Resurgence of Autologous Fascial Slings in a Challenging Climate for Sling Surgery: A 20-Year Review of Comparative Data.

Obstet Gynecol Surv

Director, Female Pelvic Medicine and Reconstructive Surgery; Assistant Professor, Department of Obstetrics and Gynecology, BronxCare Health System, Bronx, NY; Clinical Assistant Professor, Department of Obstetrics, Gynecology, and Reproductive Science, Icahn School of Medicine at Mount Sinai, New York, NY.

Published: November 2022

AI Article Synopsis

  • The FDA's 2016 ban on transvaginal mesh has increased scrutiny over synthetic mesh slings for treating female stress urinary incontinence (SUI), prompting a growing interest in biological alternatives like autologous fascial slings (AFSs).
  • This article reviews 20 years of data comparing the effectiveness of AFSs and synthetic slings, analyzing multiple factors such as success rates, recurrence, and complications.
  • Results from the review of 1382 articles revealed that both AFSs and synthetic slings have similar success rates and low recurrence, but AFSs require more operative time and hospital stay, while synthetic slings have a higher incidence of bladder perforation.

Article Abstract

Importance: Since the US Food and Drug Administration's 2016 ban of transvaginal mesh use in vaginal prolapse surgery, there has been growing public scrutiny over the use of synthetic mesh slings (SSs) for the surgical management of female stress urinary incontinence (SUI). Although long considered the mainstay of current practice, interest in biological alternatives has grown.

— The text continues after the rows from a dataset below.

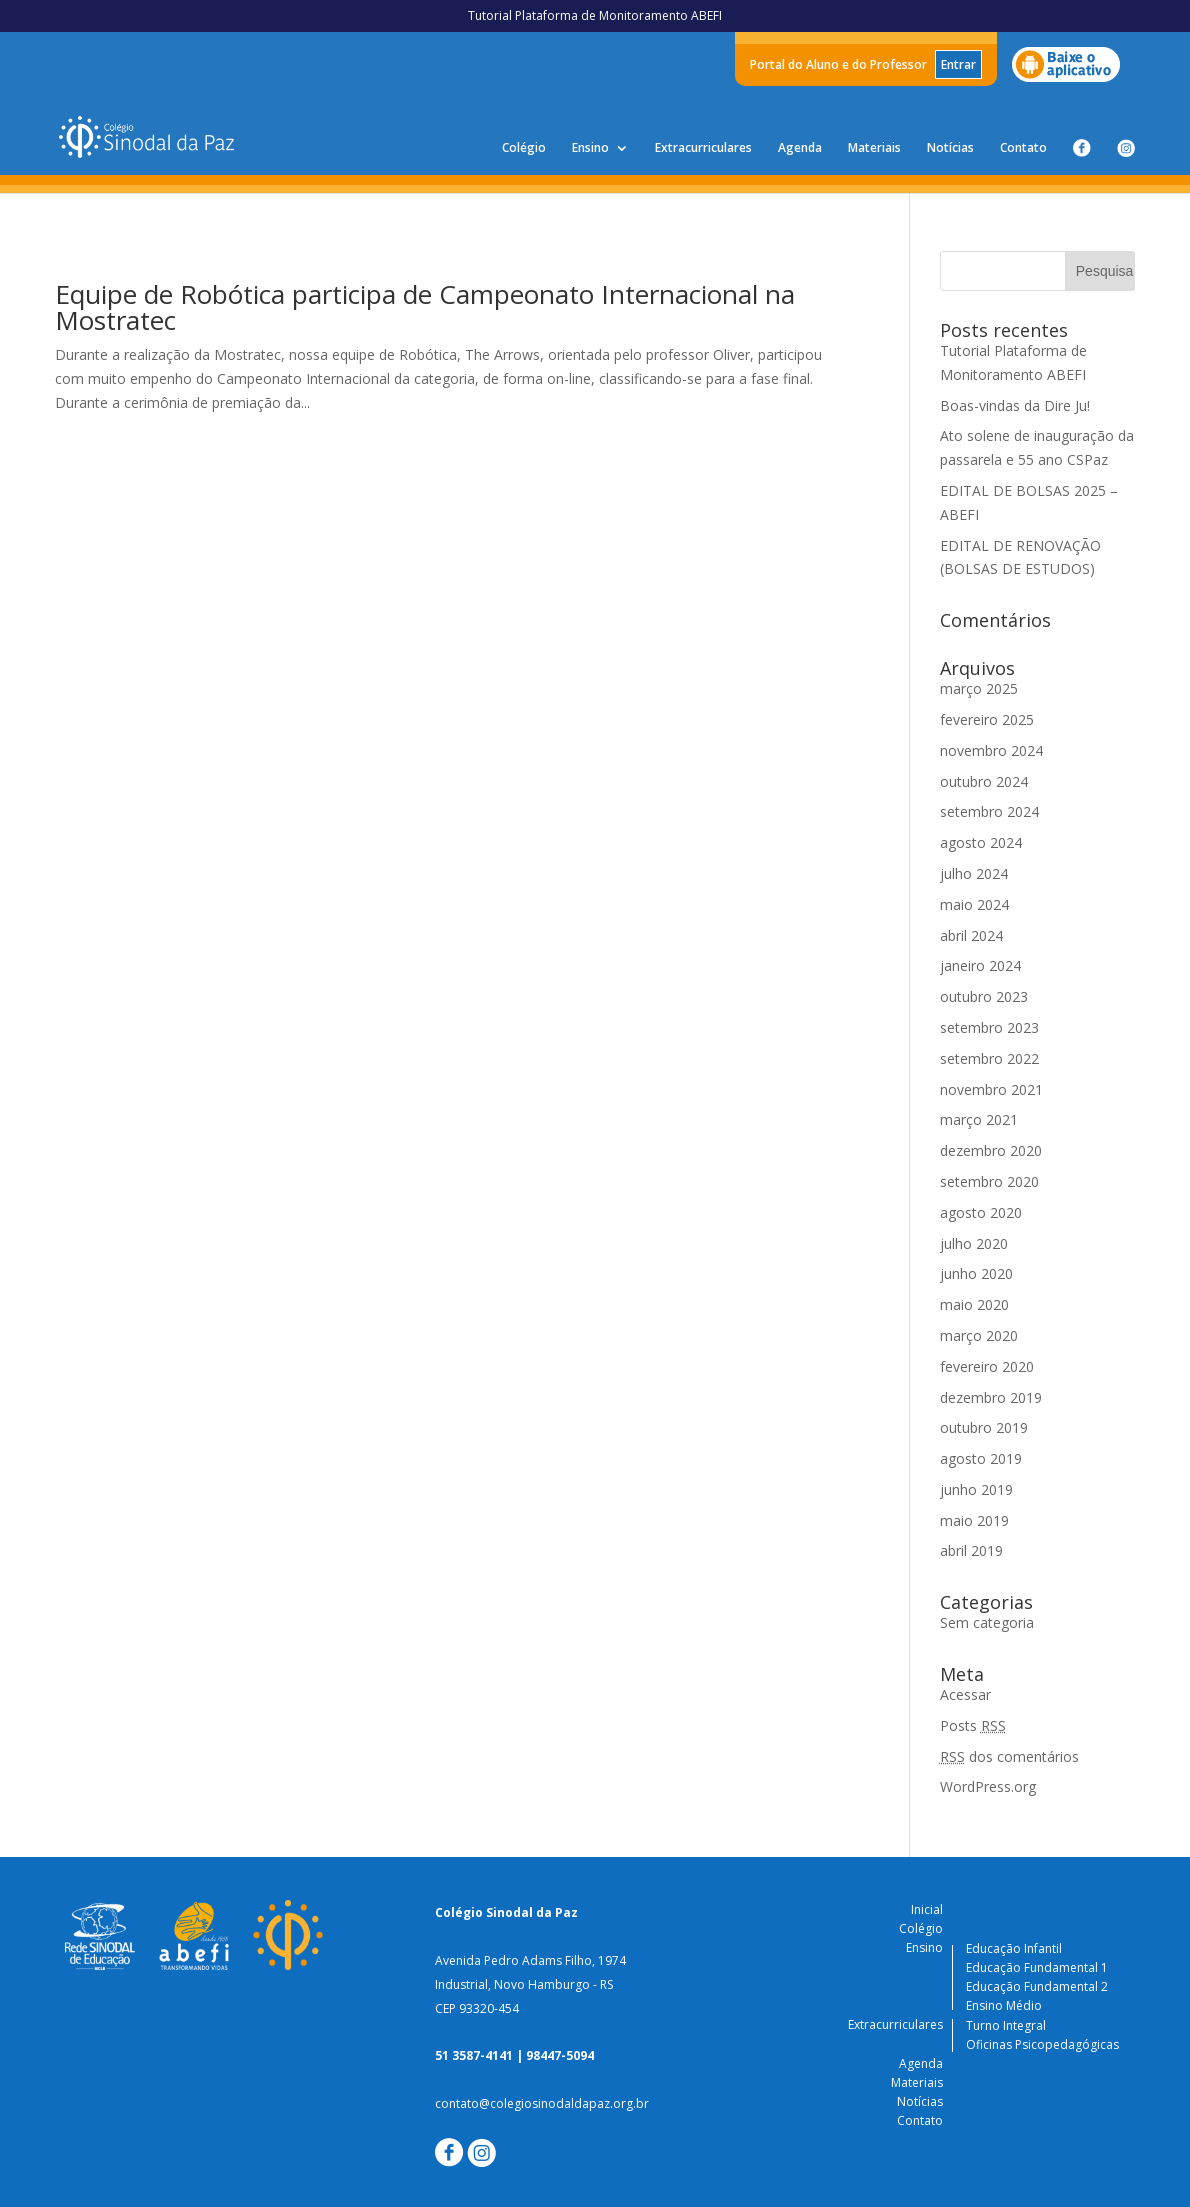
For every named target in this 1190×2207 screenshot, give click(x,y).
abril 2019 (971, 1550)
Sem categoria (987, 1622)
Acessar (965, 1694)
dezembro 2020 (991, 1150)
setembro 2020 (989, 1181)
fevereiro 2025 (987, 719)
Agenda (800, 148)
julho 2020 (974, 1243)
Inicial (927, 1909)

Objectives: This article reviews the last 20 years of data comparing the success of autologous fascial slings (AFSs) and SSs in the treatment of female SUI.

Evidence Acquisition: We reviewed the literature for randomized controlled trials comparing autologous pubovaginal sling and SS for the primary surgical treatment of female SUI using several search engines and databases between January 1, 2000, and March 31, 2020.

Study Appraisal And Synthesis Methods: Data were retrieved and compared across studies. Trials were evaluated for study setting, type, population characteristics, sample size, success definition and rate, recurrence rate, operative time, length of hospital stay, complications, and quality of life.

Results: Of the 1382 articles reviewed, 8 met eligibility criteria, representing 6 distinct cohorts and 726 subjects. Synthetic slings available for review were either tension-free vaginal tape (TVT) or minisling. The vast majority of studies demonstrated similar short- and long-term success rates of AFS and SS procedures utilizing a range of outcome measures. Both AFS and TVT sling had low recurrence rates in short- and long-term follow-up. However, AFS had significantly longer operative time, and longer hospital stay. Bladder perforation, on the other hand, occurred more commonly in TVT sling. Health-related quality-of-life scores, including sexual function, were similar between groups.

Conclusions: Autologous fascial sling and SS are both highly effective surgical procedures for the treatment of female SUI. Although success rates are comparable, AFS is associated with less favorable operative measures.

Relevance: This review supports the effectiveness of AFS in treating female SUI as concerns over the use of synthetic materials in vaginal surgery rise. However, clinicians must weigh the risks conferred by this nonsynthetic alternative.